MannyMoeAndJack · 26/10/2009 21:58

Maria I stand by what I said. At the most basic of levels, a disabled baby was not what the family wanted (I won't talk about JH in isolation).

MannyMoeAndJack · 26/10/2009 22:05

'I know I might get bashed for saying this, but believing that keeping Imogen might lose me my husband (father of my children) and the support of my family would be a big influence in deciding to give her up'

do you think you would you still be influenced by your family to give up the newly disabled person (who had once been 'normal')?

InMyLittleHead · 26/10/2009 22:23

I think I would find it easier to be strong enough to not give up the newly-disabled person because I would still have the idea of them as they were, which would be very powerful.

MannyMoeAndJack · 26/10/2009 22:43

In a way, I find that a little sad (being willing to care for disability x if the person in question had been 'normal' for awhile beforehand but being potentially unwilling/unable to care for disability x from the get go) because in the latter case, the person is not valued as an individual, just a disability.

You know, the vast majority of parents of SN kids did not know that their dc were going to be disabled until after they had been born. And some parents (such as me and my dh) didn't know their dc was going to be disabled until a couple of years after the birth.

edam · 26/10/2009 22:45

What gets me about JH is that she constantly exploits the daughter she rejected - and worse, does this in full public view. This awful woman is not only making a living out of the child who wasn't good enough to keep, she's parading the fact. Horrifying.
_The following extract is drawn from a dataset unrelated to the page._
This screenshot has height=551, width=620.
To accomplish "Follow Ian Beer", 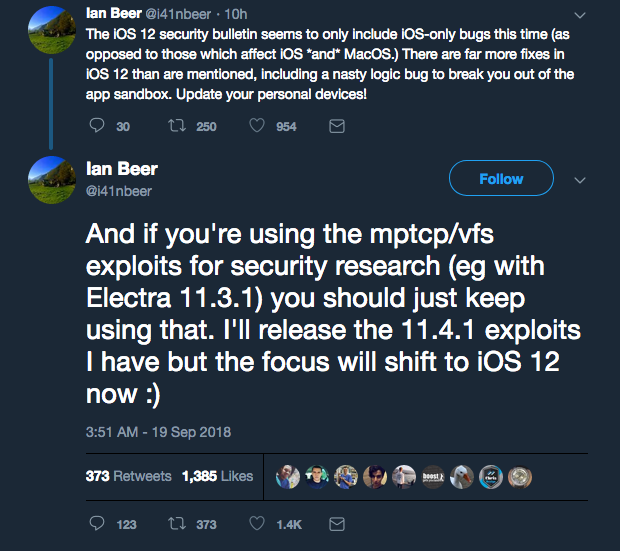I will (x=501, y=178).
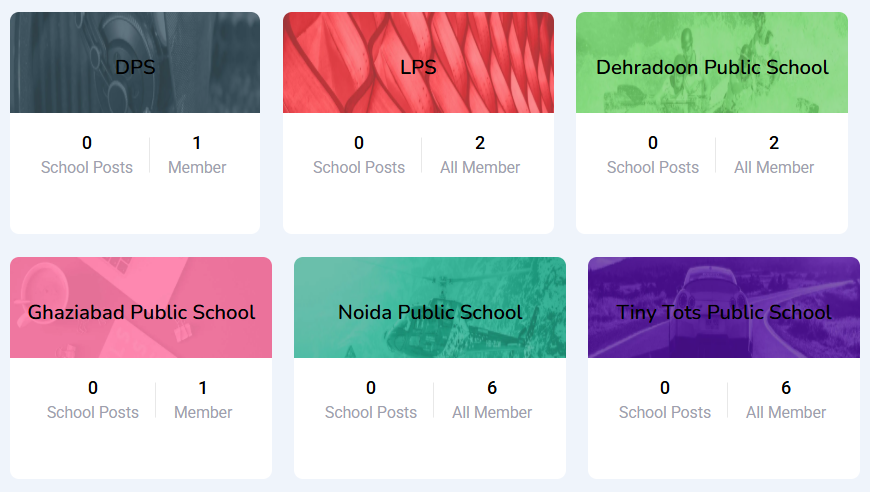Viewport: 870px width, 492px height.
Task: View Noida Public School posts count
Action: click(371, 400)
The idea that you can just 'put away' a disabled child should be left in the bad old days where it belongs. I saw the results in my own family, with my Great-Uncle, and the suffering this caused him and my Grandmother, who never recovered from having her little brother taken away. (And who told me that her own mother never recovered either but thought she had to do what the doctors told her.)

I'd imagined the very sad tale of my Great-Uncle was something to do with the time when it happened, that attitudes to disability had changed. But obviously not for JH and her ilk.

InMyLittleHead · 26/10/2009 22:54

Manny - I do know that's possible. I obviously don't know how I would react, having not been in that situation. I can just see how factors, especially lack of family and partner support, would make you less able to cope, and I think JH genuinely suffered from that. However I cannot explain her blatant publicity-seeking, unless she finds it therapeutic in some strange way.

saintlydamemrsturnip · 26/10/2009 23:33

A disabled child is a child. This is something that people without much experience of disability tend not to realise. I have one disabled child, 2 non-disabled children. We love them all equally and their needs all have equal importance within a family.

If my husband told me to choose between any of my children and him, he would find his bags packed. When you say 'oh I think I might choose my husband'- really? If your husband asked you to choose between your children you have now and him, you'd choose him???? Really? Because that's the way you feel about a disabled child. Just the same as your non-disabled ones (if anything you remain more protective as they grow- so if your child cannot have independence at all then your love remains like the love you have for a baby).

Now I agree that Julia was in shock and the shock probably led to her not bonding. She needed someone like the GOSH consultant. But I guess she was up against her family as well as her own feelings. I agree with Manny that there were probably family things where those with disabilities are seen as something different- and I think the words she uses to describe Immie today suggests she still thinks like that. Perhaps that's defence.

It is more usual though that if you haven't bonded- once the shock is past and once you realise the child is not going to die that you bond and move on and discover the rewards that come from disability, they become just like any other child in terms of the way you feel. Sometimes mother's don't bond with NT kids for whatever reason. What would your advice be to them? Time? Or dump and run.